DATASET ROWS:
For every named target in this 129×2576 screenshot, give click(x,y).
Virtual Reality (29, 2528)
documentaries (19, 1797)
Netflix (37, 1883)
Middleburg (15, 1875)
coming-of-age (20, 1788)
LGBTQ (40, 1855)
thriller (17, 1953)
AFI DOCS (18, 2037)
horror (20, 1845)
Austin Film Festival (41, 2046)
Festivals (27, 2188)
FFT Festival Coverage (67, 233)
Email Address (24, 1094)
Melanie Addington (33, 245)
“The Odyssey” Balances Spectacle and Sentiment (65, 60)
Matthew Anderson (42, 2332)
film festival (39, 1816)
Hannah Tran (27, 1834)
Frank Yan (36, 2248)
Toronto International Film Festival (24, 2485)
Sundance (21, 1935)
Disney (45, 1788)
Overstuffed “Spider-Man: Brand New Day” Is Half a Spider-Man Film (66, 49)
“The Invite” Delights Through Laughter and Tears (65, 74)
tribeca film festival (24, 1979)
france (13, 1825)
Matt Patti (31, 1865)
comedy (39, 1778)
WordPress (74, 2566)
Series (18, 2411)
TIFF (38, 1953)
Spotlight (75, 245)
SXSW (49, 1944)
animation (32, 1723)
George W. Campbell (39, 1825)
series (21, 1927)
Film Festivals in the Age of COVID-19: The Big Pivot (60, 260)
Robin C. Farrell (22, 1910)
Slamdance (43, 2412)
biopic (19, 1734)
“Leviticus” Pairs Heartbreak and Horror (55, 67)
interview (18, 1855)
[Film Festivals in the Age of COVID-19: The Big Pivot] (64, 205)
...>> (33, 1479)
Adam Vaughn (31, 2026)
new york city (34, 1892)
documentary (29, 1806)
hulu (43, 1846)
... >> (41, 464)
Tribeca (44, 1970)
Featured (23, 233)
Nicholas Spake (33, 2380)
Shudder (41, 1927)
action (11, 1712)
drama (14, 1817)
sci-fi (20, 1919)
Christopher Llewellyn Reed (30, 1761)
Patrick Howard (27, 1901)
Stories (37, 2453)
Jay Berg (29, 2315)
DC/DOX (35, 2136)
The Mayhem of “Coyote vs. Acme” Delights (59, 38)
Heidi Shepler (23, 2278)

EXERCISE OBJECTIVE:
Shift every coordinate in the answers by adding 94 to each x and y value, and write out again the entries from the line with "Shudder (41, 1927)" up to and including the line with "The Mayhem of", keeping each request and its answer together.

WRITTEN ANSWER:
Shudder (135, 2021)
action (105, 1806)
drama (108, 1911)
sci-fi (114, 2013)
Christopher Llewellyn Reed (124, 1855)
Patrick Howard (121, 1995)
Stories (131, 2547)
Jay Berg (123, 2409)
DC/DOX (129, 2230)
The Mayhem of “Coyote vs. Acme” Delights (153, 132)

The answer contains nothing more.